** start of Material **

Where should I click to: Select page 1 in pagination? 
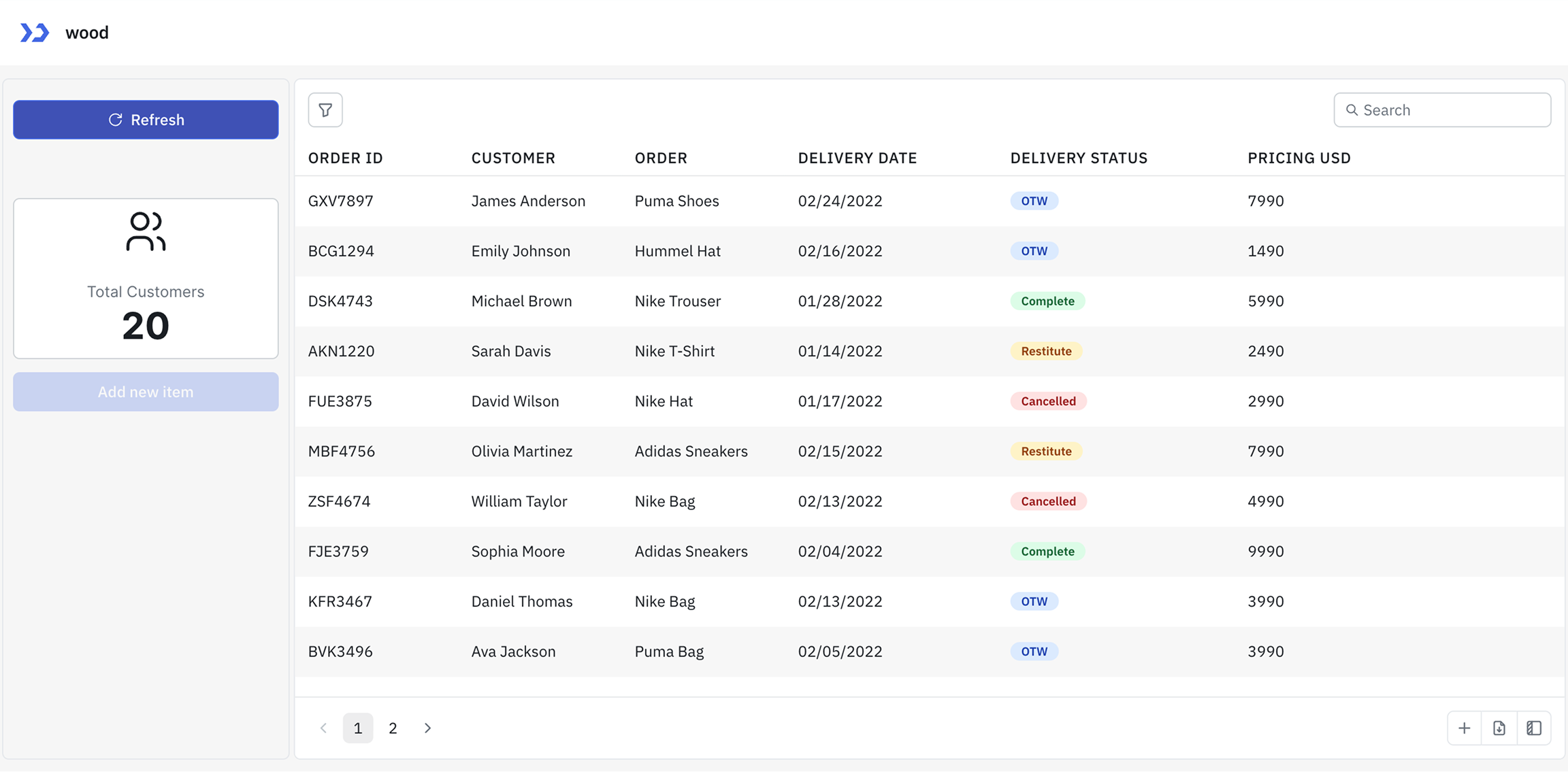pyautogui.click(x=357, y=727)
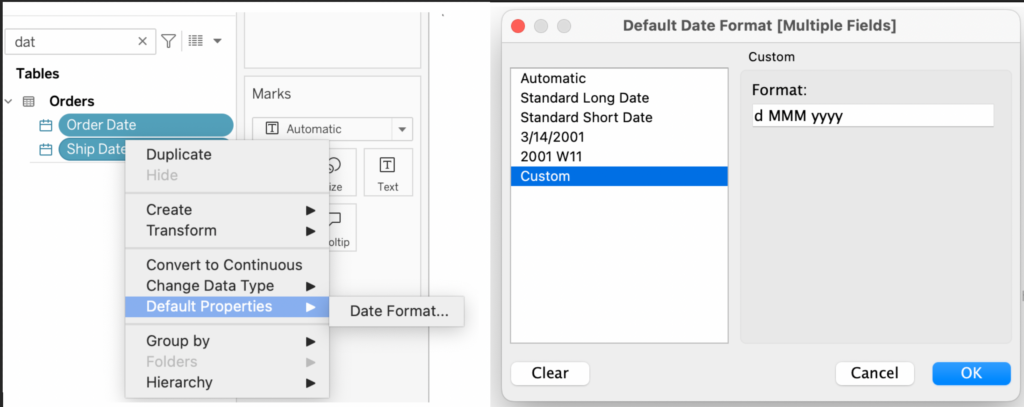
Task: Click the Format text input field
Action: click(872, 116)
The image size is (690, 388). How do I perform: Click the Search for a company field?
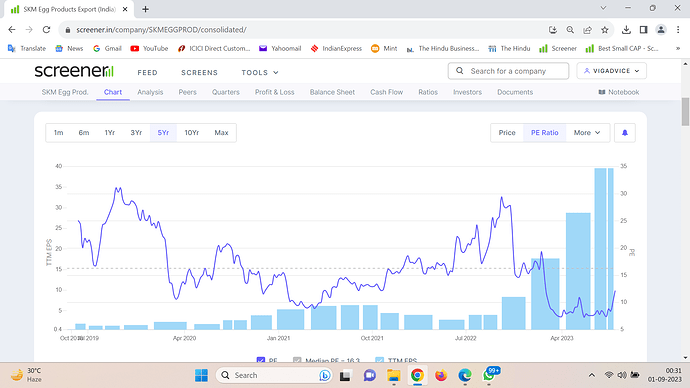[x=508, y=71]
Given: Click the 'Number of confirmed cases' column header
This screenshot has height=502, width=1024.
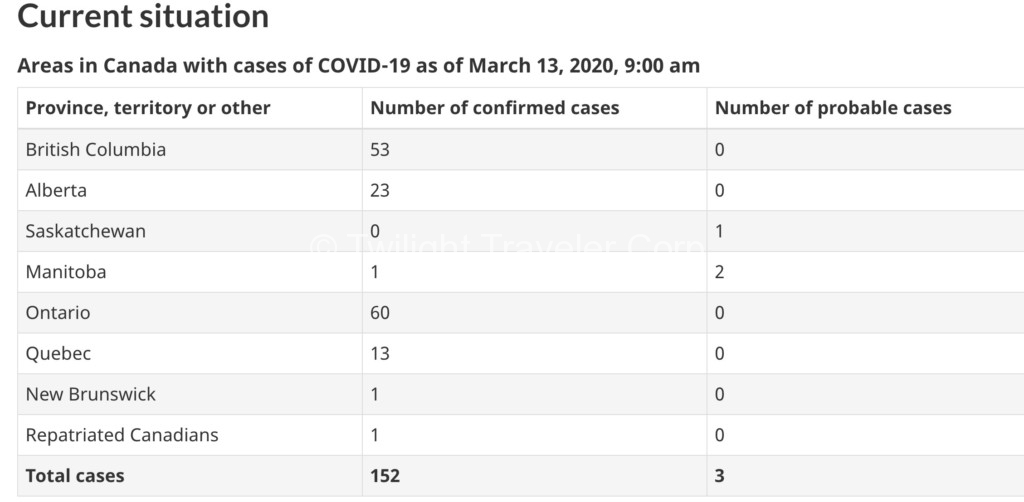Looking at the screenshot, I should point(494,108).
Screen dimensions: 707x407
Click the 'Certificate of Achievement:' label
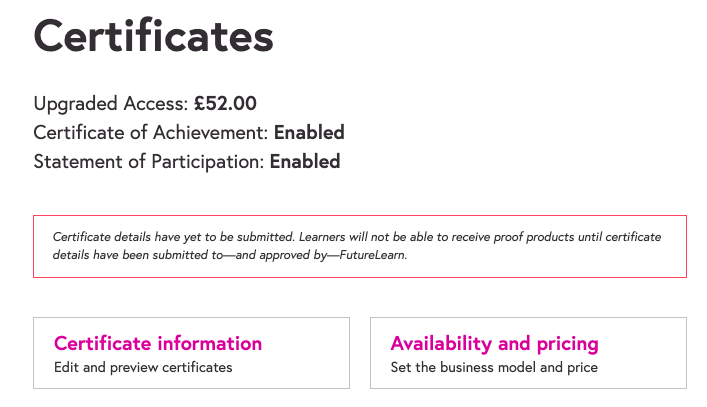(x=151, y=132)
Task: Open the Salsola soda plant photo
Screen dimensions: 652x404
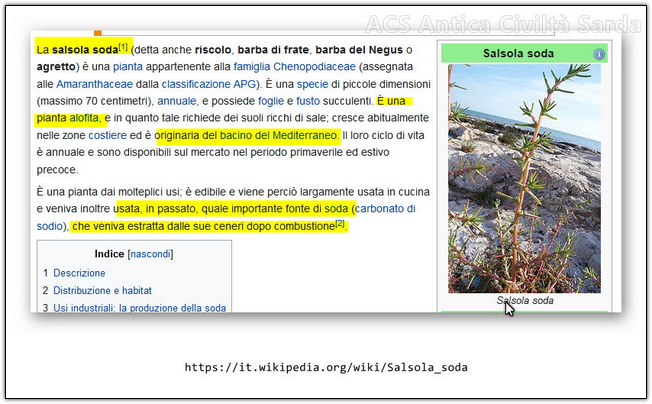Action: tap(524, 178)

** end of Material **

● Objective
Please copy every row above word for word, leaving out the pictures.

● Correct answer
Where should I click to: Select page 1 in pagination? 
pyautogui.click(x=357, y=727)
Task: Click the Format text input field
Action: click(872, 116)
The image size is (690, 388). How do I perform: Click the Search for a company field?
[x=508, y=71]
Given: Click the 'Number of confirmed cases' column header
This screenshot has height=502, width=1024.
Looking at the screenshot, I should point(494,108).
Screen dimensions: 707x407
Click the 'Certificate of Achievement:' label
(x=151, y=132)
Task: Open the Salsola soda plant photo
Screen dimensions: 652x404
Action: tap(524, 178)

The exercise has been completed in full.